FIG. 1.

(A) Phylogeny of pmoA sequences and corresponding T-RFs predicted by in silico analysis through TRF-CUT. The tree is slightly modified from the ARB display. The tree was calculated from 127 deduced amino acid positions by the tree puzzle, maximum-likelihood, and neighbor-joining methods. Ten thousand puzzling steps were performed, and probability estimates (≥60%) are given as percentages at nodes. Accession numbers are in parentheses. Thickened nodes were common to both maximum-likelihood and neighbor-joining analyses.
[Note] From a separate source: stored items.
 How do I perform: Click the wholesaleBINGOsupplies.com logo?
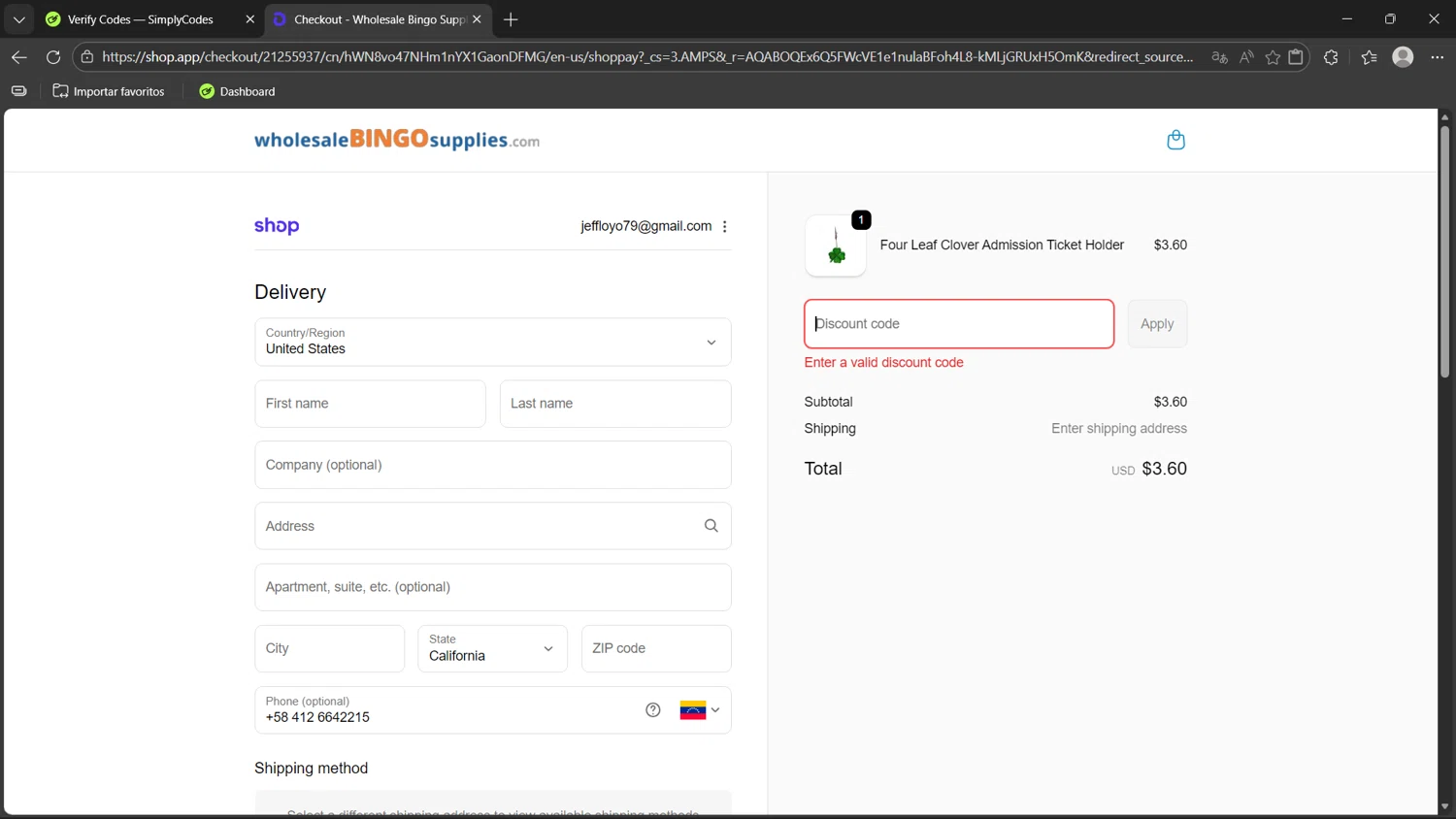click(x=396, y=140)
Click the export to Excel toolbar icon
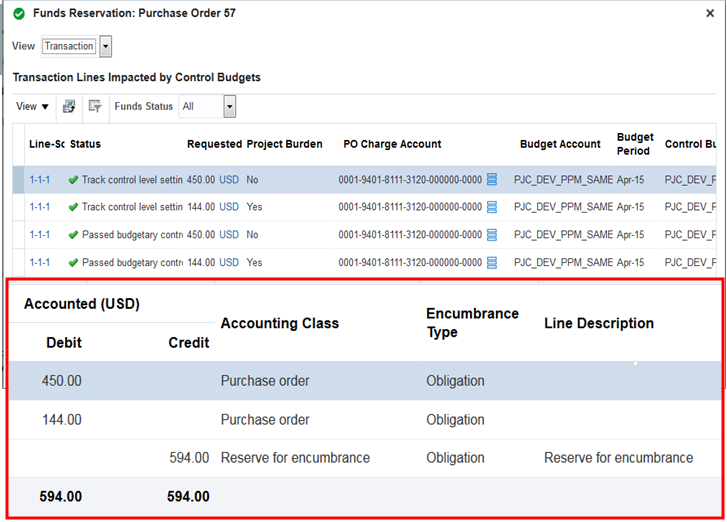The height and width of the screenshot is (522, 727). pyautogui.click(x=69, y=106)
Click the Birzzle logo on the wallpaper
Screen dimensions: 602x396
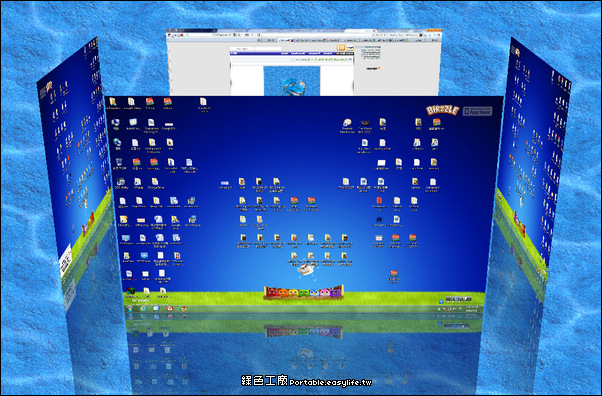coord(443,110)
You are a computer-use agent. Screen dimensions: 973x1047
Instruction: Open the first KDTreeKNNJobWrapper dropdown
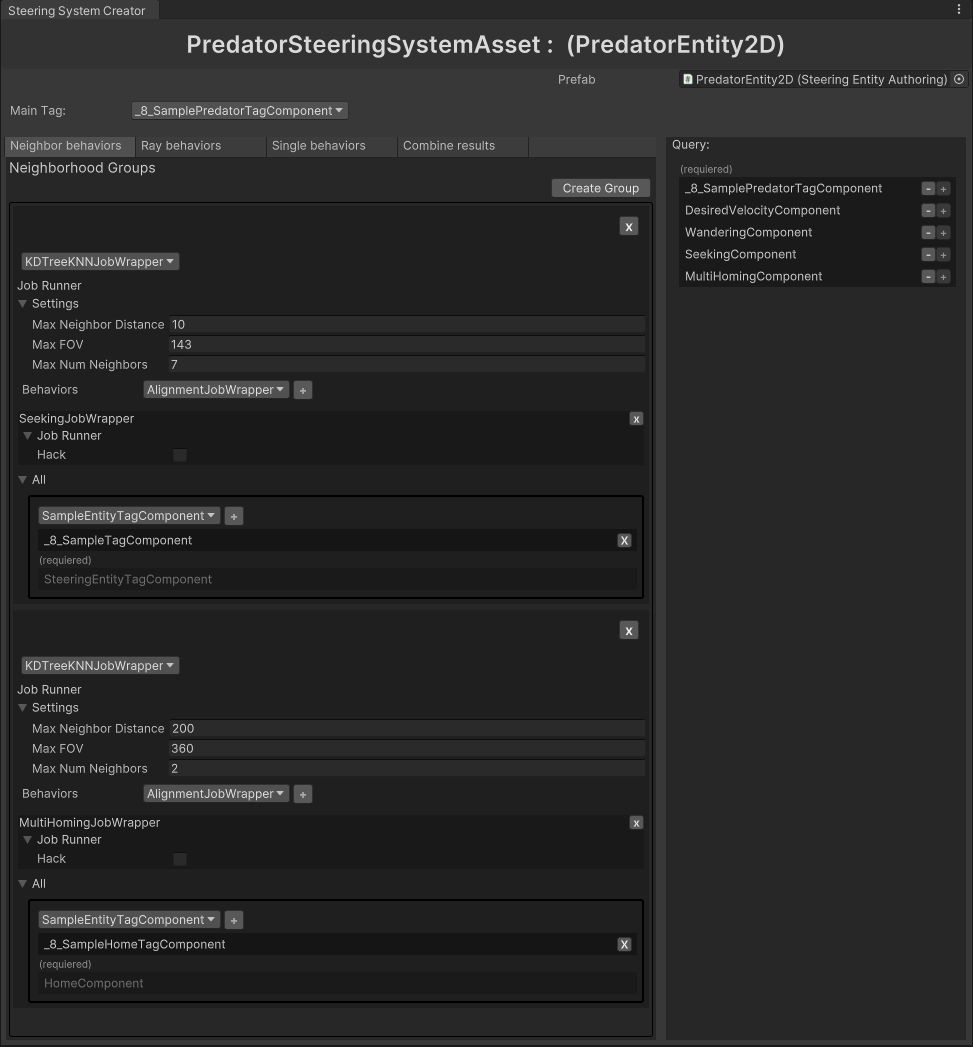point(100,262)
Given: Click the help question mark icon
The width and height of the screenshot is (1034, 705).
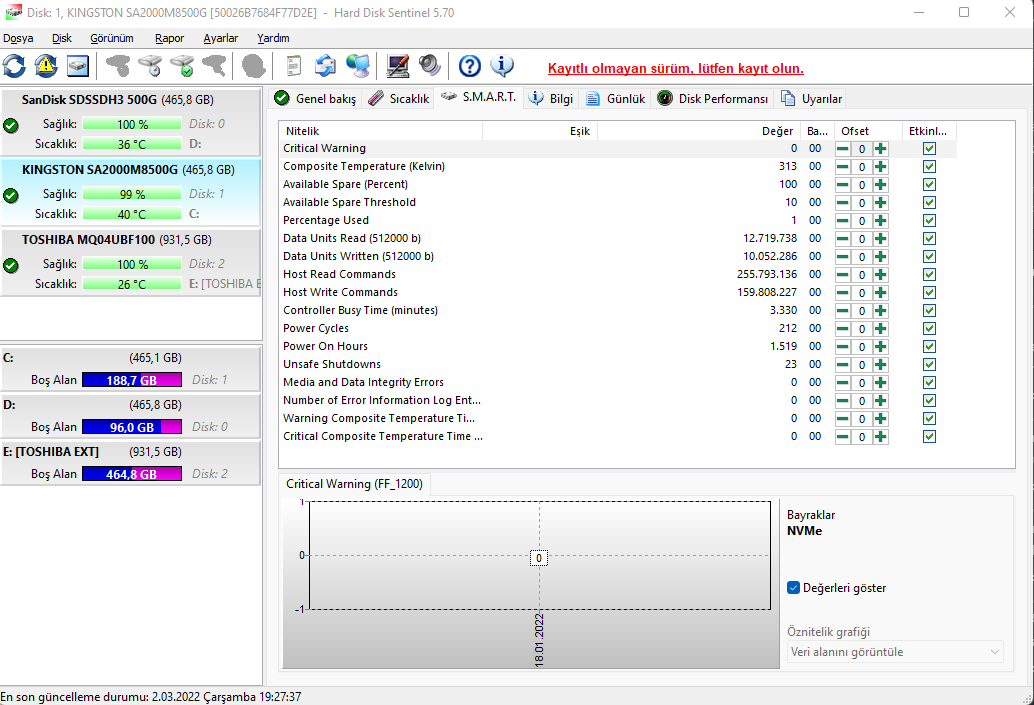Looking at the screenshot, I should 470,66.
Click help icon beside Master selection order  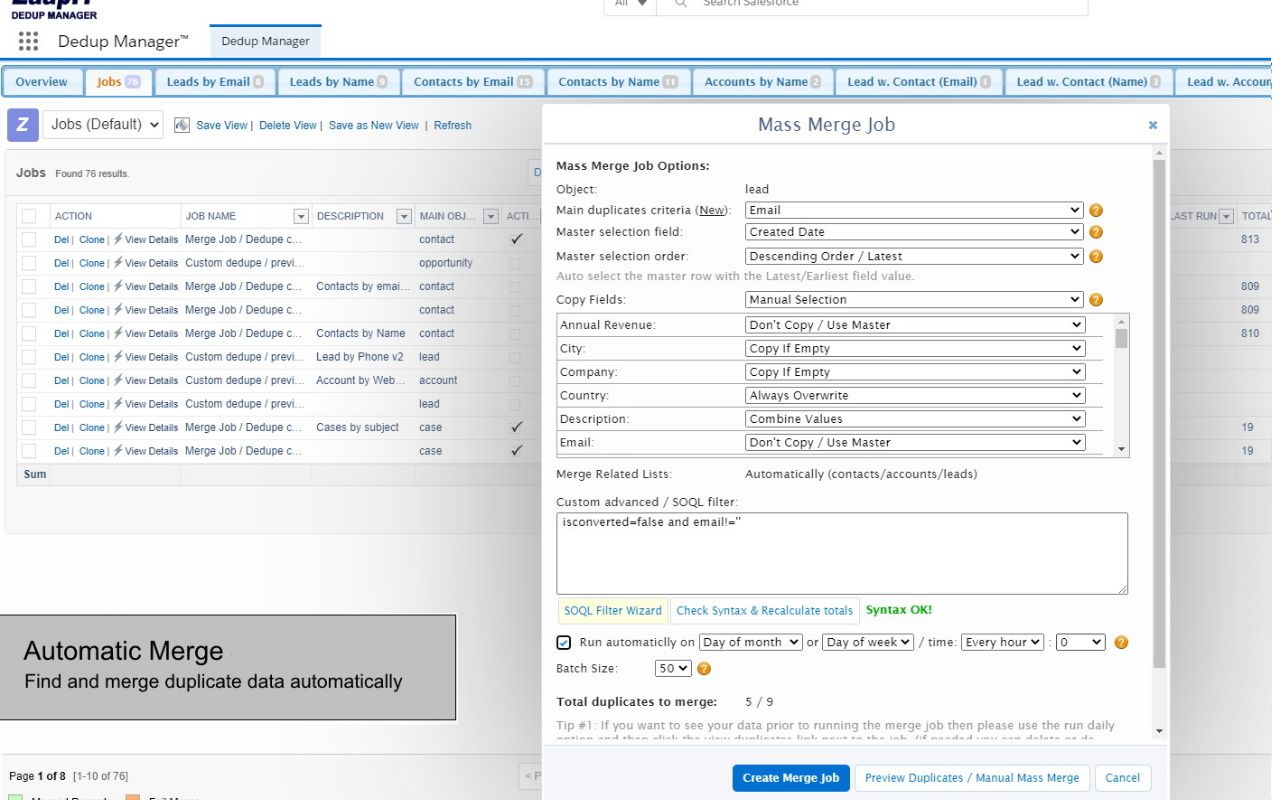[x=1096, y=256]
Dashed vertical lines (polytomies) indicate unresolved branching, which was inferred from conflicting results of the phylogenetic analyses and low (≤60%) tree puzzle support values. The scale bar indicates 10% sequence divergence. T-RF lengths after MspI and HaeIII in silico hydrolysis are given by numbers following the enzyme names; no, no restriction site within the analyzed pmoA fragment; SeqGaps 0, no gap; another number following SeqGaps indicates the size of the gap between the priming site and the start of the actual sequence. (B) T-RFs retrieved from a pH-neutral temperate forest soil by T-RFLP with MspI and HaeIII. Lengths of T-RFs represented by pmoA clones are indicated. Values in parentheses are the relative contributions of the T-RFs to the total sample fluorescence. x axis, size of T-RFs in base pairs; y axis, relative fluorescence units.